| name | liteparse |
| description | Provides fast document to markdown extraction. Use this skill when the user asks to parse, perform multi-format document conversion or spatially extract text from an unstructured file (PDF, DOCX, PPTX, XLSX, images, etc.) locally. |
LiteParse Skill
Parse unstructured documents (PDF, DOCX, PPTX, XLSX, images, and more) locally with LiteParse: fast, lightweight, no cloud dependencies or LLM required.
Step 0 - Use via npx, or install LiteParse
NOTE: Rather than installing liteparse globally, you can instead run it directly with npx, substituting lit <args> with npx -y @llamaindex/liteparse <args> in the commands below.
npx -y @llamaindex/liteparse
Otherwise if installing globally, use pnpm install -g @llamaindex/liteparse and then run lit <args>.
Step 1 - Produce the CLI Command or Script
Parse a Single File
lit parse document.pdf
lit parse document.pdf --format json -o output.json
lit parse document.pdf --target-pages "1-5,10,15-20"
lit parse document.pdf --no-ocr
lit parse document.pdf --ocr-server-url http://localhost:8828/ocr
lit parse document.pdf --dpi 300
Batch Parse a Directory
lit batch-parse ./input-directory ./output-directory
lit batch-parse ./input ./output --extension .pdf --recursive
Generate Page Screenshots
Screenshots are useful for LLM agents that need to see visual layout.

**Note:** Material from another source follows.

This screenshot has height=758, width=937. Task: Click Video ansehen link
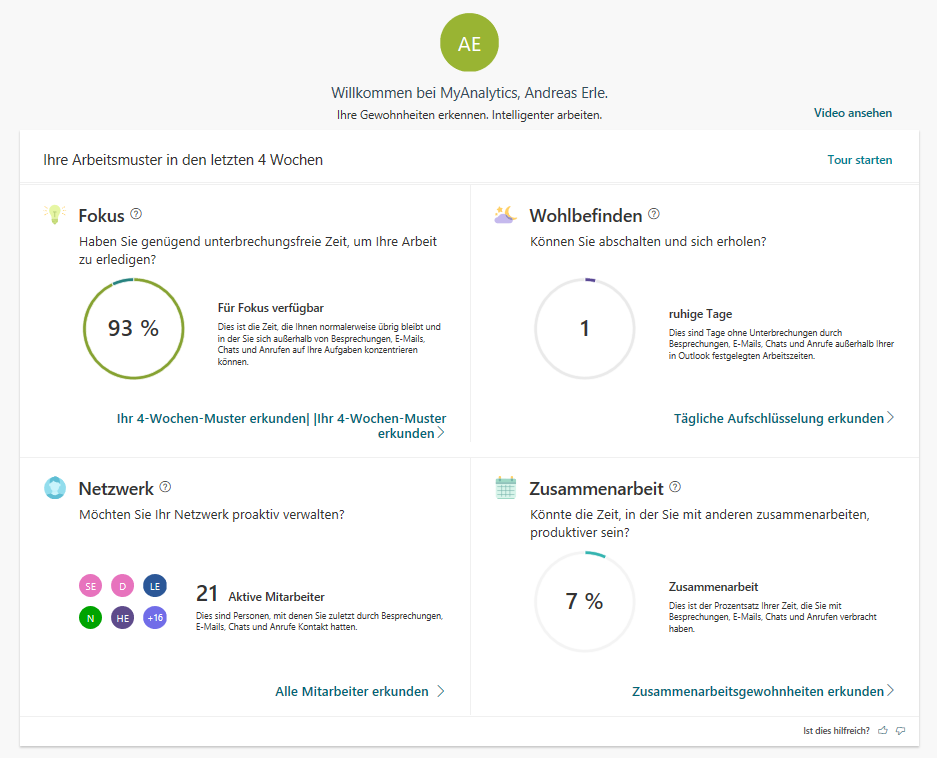pyautogui.click(x=852, y=113)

lit screenshot document.pdf -o ./screenshots
lit screenshot document.pdf --pages "1,3,5" -o ./screenshots
lit screenshot document.pdf --dpi 300 --format png -o ./screenshots
lit screenshot document.pdf --pages "1-10" -o ./screenshots
Step 3 - Key Options Reference
OCR Options
| Option | Description |
|---|
| (default) | Tesseract.js - zero setup, built-in |
--ocr-language fra | Set OCR language (ISO code) |
--ocr-server-url <url> | Use external HTTP OCR server (EasyOCR, PaddleOCR, custom) |
--no-ocr | Disable OCR entirely |
Output Options
| Option | Description |
|---|
--format json | Structured JSON with bounding boxes |
--format text | Plain text (default) |
-o <file> | Save output to file |
Performance / Quality Options
| Option | Description |
|---|
--dpi <n> | Rendering DPI (default: 150; use 300 for high quality) |
--max-pages <n> | Limit pages parsed |
--target-pages <pages> | Parse specific pages (e.g. "1-5,10") |
--no-precise-bbox | Disable precise bounding boxes (faster) |
--skip-diagonal-text | Ignore rotated/diagonal text |
--preserve-small-text | Keep very small text that would otherwise be dropped |
Step 4 - Using a Config File
For repeated use with consistent options, generate a liteparse.config.json:
{
"ocrLanguage": "en",
"ocrEnabled": true,
"maxPages": 1000,
"dpi": 150,
"outputFormat": "json",
"preciseBoundingBox": true,
"skipDiagonalText": false,
"preserveVerySmallText": false
}
For an HTTP OCR server:
{
"ocrServerUrl": "http://localhost:8828/ocr",
"ocrLanguage": "en",
"outputFormat": "json"
}
Use with:
lit parse document.pdf --config liteparse.config.json
Step 5 - HTTP OCR Server API (Advanced)
If the user wants to plug in a custom OCR backend, the server must implement:
- Endpoint:
POST /ocr
- Accepts:
file (multipart) and language (string) parameters
- Returns:
{
"results": [
{ "text": "Hello", "bbox": [x1, y1, x2, y2], "confidence": 0.98 }
]
}
Ready-to-use wrappers exist for EasyOCR and PaddleOCR in the LiteParse repo.
Supported Input Formats
| Category | Formats |
|---|
| PDF | .pdf |
| Word | .doc, .docx, .docm, .odt, .rtf |
| PowerPoint | .ppt, .pptx, .pptm, .odp |
| Spreadsheets | .xls, .xlsx, .xlsm, .ods, .csv, .tsv |
| Images | .jpg, .jpeg, .png, .gif, .bmp, .tiff, .webp, .svg |
Office documents require LibreOffice; images require ImageMagick. LiteParse auto-converts these formats to PDF before parsing.